Entende-se pela necessidade da tutela penal para fins de valorização do bem jurídico. Portanto e, visando evitar “más interpretações”, também seria relevante que crimes contra animais sencientes tivessem uma lei própria, geral, e não abarcados somente como crime ambiental. Dentro do delito em questão, seria adequado tipificá-lo, mais precisamente, maus-tratos como conduta gênero e assim, definir-se um conceito de maus-tratos e incluir um rol taxativo, como fez o já citado Decreto-Lei nº 24.645/34.

Por fim, são necessárias políticas públicas para se dispor de profissionais capacitados e habilitados para lidar com o atendimento às ocorrências desse tipo crime, para que se preste o devido socorro ou tratamento veterinário adequados. Nesse sentido:

Por certo, a preocupação do agente público deve ser, em primeiro lugar, a de salvar o animal maltratado. A eventual responsabilização do sujeito ativo do crime é ato que exigirá o processamento constitucionalmente previsto, com as garantias da Carta Magna e por isso deve iniciar-se imediatamente após os primeiros socorros prestados ao animal maltratado [...] Em várias situações é exatamente a providência emergencial, retirar o animal ferido ou mutilado, que o salva, pois são muitos os casos em que após impingir os ferimentos e mutilações, o criminoso deixa o animal agonizando. É, portanto, o agente público ou qualquer um do povo que em muitas situações salva o animal maltratado (NASSARO, 2016, p 44).

Mudar a cultura de um povo é um trabalho árduo, então, é essencial reconhecer e exaltar a importância do trabalho das organizações não governamentais (ONG’s), organizações da sociedade de interesse público (OSCIP’s), e dos protetores voluntários que conseguem estabelecer um diálogo muito significativo com a sociedade e o Estado, e que vêm mudando a realidade e o destino de muitos animais em situação de vulnerabilidade.

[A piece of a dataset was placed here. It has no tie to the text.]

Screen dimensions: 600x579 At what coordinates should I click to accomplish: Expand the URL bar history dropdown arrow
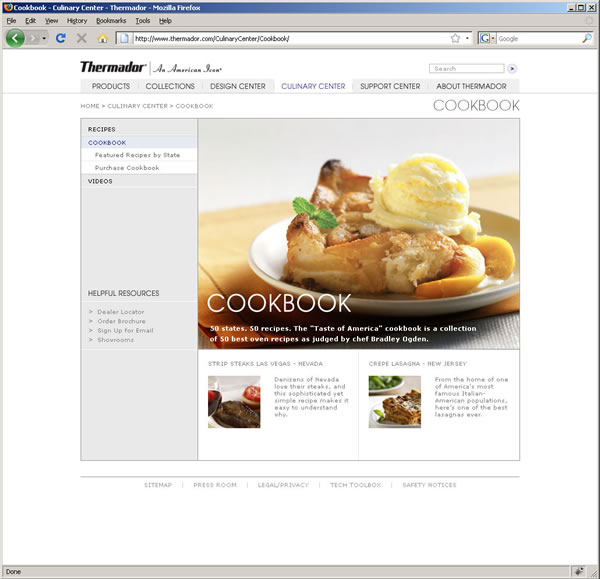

Essas três esferas do

ativismo animal prestam resgate, atendimento e acolhimento às vítimas de atropelamento, abandono, mutilação, envenenamento, aos presos em correntes ou em locais insalubres. Promovem as mais diversas atividades como prestação gratuita de atendimento veterinário, feiras de adoção e castração, distribuição de material educativo (sobre adoção responsável e cuidados básicos com animais de companhia), realizam palestras e todo tipo de conscientização, contra práticas como a farra do boi e rinha de galo. Ainda, promovem denúncias e ações judiciais, pressionam lideranças políticas e auxiliam na implementação de políticas públicas de proteção aos animais (MOREIRA, 2018, p. 289-323).

O diálogo necessário para a efetivação de direitos e justiça aos animais exige muita persistência. A mudança cultural que se procura certamente não ocorrerá de uma hora para outra, mas vislumbram-se mecanismos de concretização. São necessárias modificações legislativas principalmente para dar independência ao Direito Animal, para positivar direitos realmente voltados a interesses próprios dos animais e que reflitam o diagnóstico das necessidades atuais.

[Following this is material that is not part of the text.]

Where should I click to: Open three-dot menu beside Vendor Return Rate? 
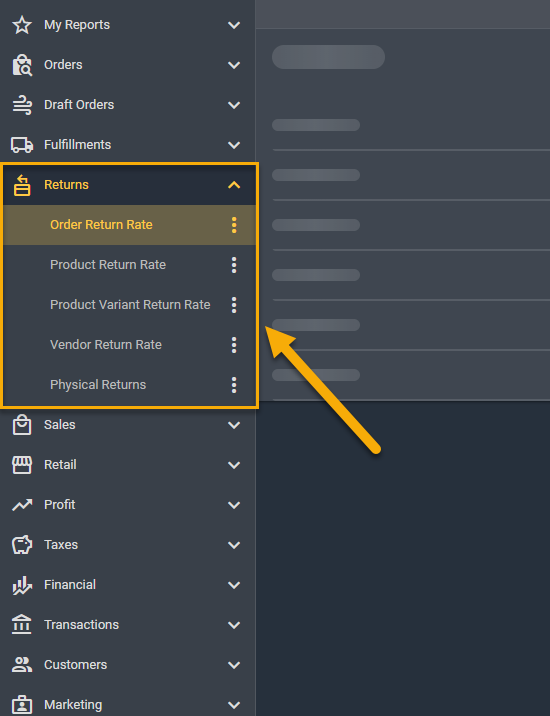coord(234,345)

Vislumbra-se a educação como verdadeiro impulso de mudança cultural, porque oferece mecanismos de construção da personalidade do indivíduo e, dependendo do conjunto de influências que utilizar, pode mudar a maneira como o ser humano interage com a natureza e com os outros, qualquer que seja a espécie. Por meio de políticas públicas e novos olhares éticos e filosóficos voltados para as questões animal e ambiental, pode-se modificar a maneira como o indivíduo humano se enxerga inserido no mundo e aí, tais questões vão receber a merecida importância e renascer dentro de todas as instituições de ensino.